§ **Required work**: Give every entry again, exactly as it stands.

☆ ☆ ☆

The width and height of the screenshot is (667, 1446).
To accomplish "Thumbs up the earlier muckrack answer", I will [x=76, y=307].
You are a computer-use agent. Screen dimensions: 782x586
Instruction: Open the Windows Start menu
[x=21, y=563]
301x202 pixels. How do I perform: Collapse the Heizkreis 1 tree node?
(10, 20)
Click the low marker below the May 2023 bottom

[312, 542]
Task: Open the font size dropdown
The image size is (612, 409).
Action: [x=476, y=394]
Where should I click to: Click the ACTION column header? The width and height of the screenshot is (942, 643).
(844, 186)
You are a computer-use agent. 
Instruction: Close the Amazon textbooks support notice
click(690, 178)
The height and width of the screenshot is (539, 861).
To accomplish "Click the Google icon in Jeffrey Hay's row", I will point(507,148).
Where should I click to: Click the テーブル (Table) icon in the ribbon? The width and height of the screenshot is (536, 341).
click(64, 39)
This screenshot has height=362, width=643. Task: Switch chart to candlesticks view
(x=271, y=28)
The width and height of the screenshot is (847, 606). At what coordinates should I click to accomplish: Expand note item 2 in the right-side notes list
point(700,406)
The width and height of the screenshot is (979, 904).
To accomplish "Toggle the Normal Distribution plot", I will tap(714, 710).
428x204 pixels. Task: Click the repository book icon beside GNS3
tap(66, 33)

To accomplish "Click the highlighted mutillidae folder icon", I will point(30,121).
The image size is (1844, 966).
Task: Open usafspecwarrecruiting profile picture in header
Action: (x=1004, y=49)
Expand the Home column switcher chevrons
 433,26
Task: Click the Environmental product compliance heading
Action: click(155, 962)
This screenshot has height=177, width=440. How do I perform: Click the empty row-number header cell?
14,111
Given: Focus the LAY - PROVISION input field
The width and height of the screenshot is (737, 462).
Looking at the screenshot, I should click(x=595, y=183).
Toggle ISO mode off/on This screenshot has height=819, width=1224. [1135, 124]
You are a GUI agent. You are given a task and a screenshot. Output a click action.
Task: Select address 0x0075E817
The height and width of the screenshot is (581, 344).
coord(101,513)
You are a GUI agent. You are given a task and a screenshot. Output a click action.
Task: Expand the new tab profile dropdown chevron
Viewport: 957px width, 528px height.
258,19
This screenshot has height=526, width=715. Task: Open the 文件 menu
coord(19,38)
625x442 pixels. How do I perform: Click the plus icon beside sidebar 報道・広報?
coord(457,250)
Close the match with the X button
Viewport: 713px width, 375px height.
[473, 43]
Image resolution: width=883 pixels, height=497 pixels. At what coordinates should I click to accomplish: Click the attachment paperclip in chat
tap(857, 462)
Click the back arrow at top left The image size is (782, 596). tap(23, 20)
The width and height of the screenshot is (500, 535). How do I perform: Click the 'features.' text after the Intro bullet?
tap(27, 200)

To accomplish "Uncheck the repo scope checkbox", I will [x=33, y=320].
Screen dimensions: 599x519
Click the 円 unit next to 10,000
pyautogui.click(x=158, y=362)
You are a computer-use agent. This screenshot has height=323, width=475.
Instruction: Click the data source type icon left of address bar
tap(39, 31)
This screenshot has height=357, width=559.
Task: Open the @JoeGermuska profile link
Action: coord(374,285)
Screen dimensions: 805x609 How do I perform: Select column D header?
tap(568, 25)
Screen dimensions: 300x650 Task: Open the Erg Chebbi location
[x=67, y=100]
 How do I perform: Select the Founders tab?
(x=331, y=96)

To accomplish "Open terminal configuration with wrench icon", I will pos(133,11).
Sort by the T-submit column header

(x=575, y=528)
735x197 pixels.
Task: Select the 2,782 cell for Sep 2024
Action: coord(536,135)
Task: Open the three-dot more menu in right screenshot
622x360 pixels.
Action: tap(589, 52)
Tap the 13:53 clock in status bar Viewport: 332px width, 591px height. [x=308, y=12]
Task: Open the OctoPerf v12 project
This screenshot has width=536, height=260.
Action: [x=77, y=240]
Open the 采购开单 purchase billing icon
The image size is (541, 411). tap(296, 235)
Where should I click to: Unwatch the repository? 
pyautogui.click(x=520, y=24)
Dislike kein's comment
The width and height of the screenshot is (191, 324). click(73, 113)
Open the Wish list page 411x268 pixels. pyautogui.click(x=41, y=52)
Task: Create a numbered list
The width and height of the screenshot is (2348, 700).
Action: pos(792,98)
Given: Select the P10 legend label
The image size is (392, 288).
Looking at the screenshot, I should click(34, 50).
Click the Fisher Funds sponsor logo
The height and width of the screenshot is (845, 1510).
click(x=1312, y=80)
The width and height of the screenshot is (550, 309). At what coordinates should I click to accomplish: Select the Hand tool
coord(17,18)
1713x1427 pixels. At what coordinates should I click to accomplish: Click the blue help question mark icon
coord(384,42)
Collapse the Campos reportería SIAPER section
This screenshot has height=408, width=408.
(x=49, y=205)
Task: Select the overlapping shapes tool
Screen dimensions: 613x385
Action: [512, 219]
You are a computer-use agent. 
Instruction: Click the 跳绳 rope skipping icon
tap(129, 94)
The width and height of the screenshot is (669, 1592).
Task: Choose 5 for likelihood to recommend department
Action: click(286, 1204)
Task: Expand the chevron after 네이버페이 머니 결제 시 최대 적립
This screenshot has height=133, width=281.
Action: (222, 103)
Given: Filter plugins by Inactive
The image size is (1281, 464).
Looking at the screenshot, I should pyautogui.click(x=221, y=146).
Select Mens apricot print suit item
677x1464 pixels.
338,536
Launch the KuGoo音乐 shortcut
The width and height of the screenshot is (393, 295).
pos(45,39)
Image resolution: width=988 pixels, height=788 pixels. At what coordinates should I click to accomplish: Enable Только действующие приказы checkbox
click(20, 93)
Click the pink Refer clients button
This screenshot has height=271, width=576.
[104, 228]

☆ ☆ ☆

§ **Written reply**:
The width and height of the screenshot is (667, 1446).
To accomplish "Thumbs up the earlier muckrack answer", I will [x=76, y=307].
You are a computer-use agent. Screen dimensions: 782x586
Instruction: Open the Windows Start menu
[x=21, y=563]
301x202 pixels. How do I perform: Collapse the Heizkreis 1 tree node?
(10, 20)
Click the low marker below the May 2023 bottom

[312, 542]
Task: Open the font size dropdown
The image size is (612, 409).
Action: [x=476, y=394]
Where should I click to: Click the ACTION column header? The width and height of the screenshot is (942, 643).
(844, 186)
You are a computer-use agent. 
Instruction: Close the Amazon textbooks support notice
click(690, 178)
The height and width of the screenshot is (539, 861).
To accomplish "Click the Google icon in Jeffrey Hay's row", I will point(507,148).
Where should I click to: Click the テーブル (Table) icon in the ribbon? The width and height of the screenshot is (536, 341).
click(64, 39)
This screenshot has height=362, width=643. Task: Switch chart to candlesticks view
(x=271, y=28)
The width and height of the screenshot is (847, 606). At what coordinates should I click to accomplish: Expand note item 2 in the right-side notes list
point(700,406)
The width and height of the screenshot is (979, 904).
To accomplish "Toggle the Normal Distribution plot", I will tap(714, 710).
428x204 pixels. Task: Click the repository book icon beside GNS3
tap(66, 33)

To accomplish "Click the highlighted mutillidae folder icon", I will point(30,121).
The image size is (1844, 966).
Task: Open usafspecwarrecruiting profile picture in header
Action: (x=1004, y=49)
Expand the Home column switcher chevrons
 433,26
Task: Click the Environmental product compliance heading
Action: click(155, 962)
This screenshot has height=177, width=440. How do I perform: Click the empty row-number header cell?
14,111
Given: Focus the LAY - PROVISION input field
The width and height of the screenshot is (737, 462).
Looking at the screenshot, I should click(x=595, y=183).
Toggle ISO mode off/on This screenshot has height=819, width=1224. [1135, 124]
You are a GUI agent. You are given a task and a screenshot. Output a click action.
Task: Select address 0x0075E817
The height and width of the screenshot is (581, 344).
coord(101,513)
You are a GUI agent. You are given a task and a screenshot. Output a click action.
Task: Expand the new tab profile dropdown chevron
Viewport: 957px width, 528px height.
258,19
This screenshot has height=526, width=715. Task: Open the 文件 menu
coord(19,38)
625x442 pixels. How do I perform: Click the plus icon beside sidebar 報道・広報?
coord(457,250)
Close the match with the X button
Viewport: 713px width, 375px height.
[473, 43]
Image resolution: width=883 pixels, height=497 pixels. At what coordinates should I click to accomplish: Click the attachment paperclip in chat
tap(857, 462)
Click the back arrow at top left The image size is (782, 596). tap(23, 20)
The width and height of the screenshot is (500, 535). How do I perform: Click the 'features.' text after the Intro bullet?
tap(27, 200)

To accomplish "Uncheck the repo scope checkbox", I will [x=33, y=320].
Screen dimensions: 599x519
Click the 円 unit next to 10,000
pyautogui.click(x=158, y=362)
You are a computer-use agent. This screenshot has height=323, width=475.
Instruction: Click the data source type icon left of address bar
tap(39, 31)
This screenshot has height=357, width=559.
Task: Open the @JoeGermuska profile link
Action: coord(374,285)
Screen dimensions: 805x609 How do I perform: Select column D header?
tap(568, 25)
Screen dimensions: 300x650 Task: Open the Erg Chebbi location
[x=67, y=100]
 How do I perform: Select the Founders tab?
(x=331, y=96)

To accomplish "Open terminal configuration with wrench icon", I will pos(133,11).
Sort by the T-submit column header

(x=575, y=528)
735x197 pixels.
Task: Select the 2,782 cell for Sep 2024
Action: coord(536,135)
Task: Open the three-dot more menu in right screenshot
622x360 pixels.
Action: tap(589, 52)
Tap the 13:53 clock in status bar Viewport: 332px width, 591px height. [x=308, y=12]
Task: Open the OctoPerf v12 project
This screenshot has width=536, height=260.
Action: [x=77, y=240]
Open the 采购开单 purchase billing icon
The image size is (541, 411). tap(296, 235)
Where should I click to: Unwatch the repository? 
pyautogui.click(x=520, y=24)
Dislike kein's comment
The width and height of the screenshot is (191, 324). click(73, 113)
Open the Wish list page 411x268 pixels. pyautogui.click(x=41, y=52)
Task: Create a numbered list
The width and height of the screenshot is (2348, 700).
Action: pos(792,98)
Given: Select the P10 legend label
The image size is (392, 288).
Looking at the screenshot, I should click(34, 50).
Click the Fisher Funds sponsor logo
The height and width of the screenshot is (845, 1510).
click(x=1312, y=80)
The width and height of the screenshot is (550, 309). At what coordinates should I click to accomplish: Select the Hand tool
coord(17,18)
1713x1427 pixels. At what coordinates should I click to accomplish: Click the blue help question mark icon
coord(384,42)
Collapse the Campos reportería SIAPER section
This screenshot has height=408, width=408.
(x=49, y=205)
Task: Select the overlapping shapes tool
Screen dimensions: 613x385
Action: [512, 219]
You are a computer-use agent. 
Instruction: Click the 跳绳 rope skipping icon
tap(129, 94)
The width and height of the screenshot is (669, 1592).
Task: Choose 5 for likelihood to recommend department
Action: click(286, 1204)
Task: Expand the chevron after 네이버페이 머니 결제 시 최대 적립
This screenshot has height=133, width=281.
Action: (222, 103)
Given: Filter plugins by Inactive
The image size is (1281, 464).
Looking at the screenshot, I should pyautogui.click(x=221, y=146).
Select Mens apricot print suit item
677x1464 pixels.
338,536
Launch the KuGoo音乐 shortcut
The width and height of the screenshot is (393, 295).
pos(45,39)
Image resolution: width=988 pixels, height=788 pixels. At what coordinates should I click to accomplish: Enable Только действующие приказы checkbox
click(20, 93)
Click the pink Refer clients button
This screenshot has height=271, width=576.
[104, 228]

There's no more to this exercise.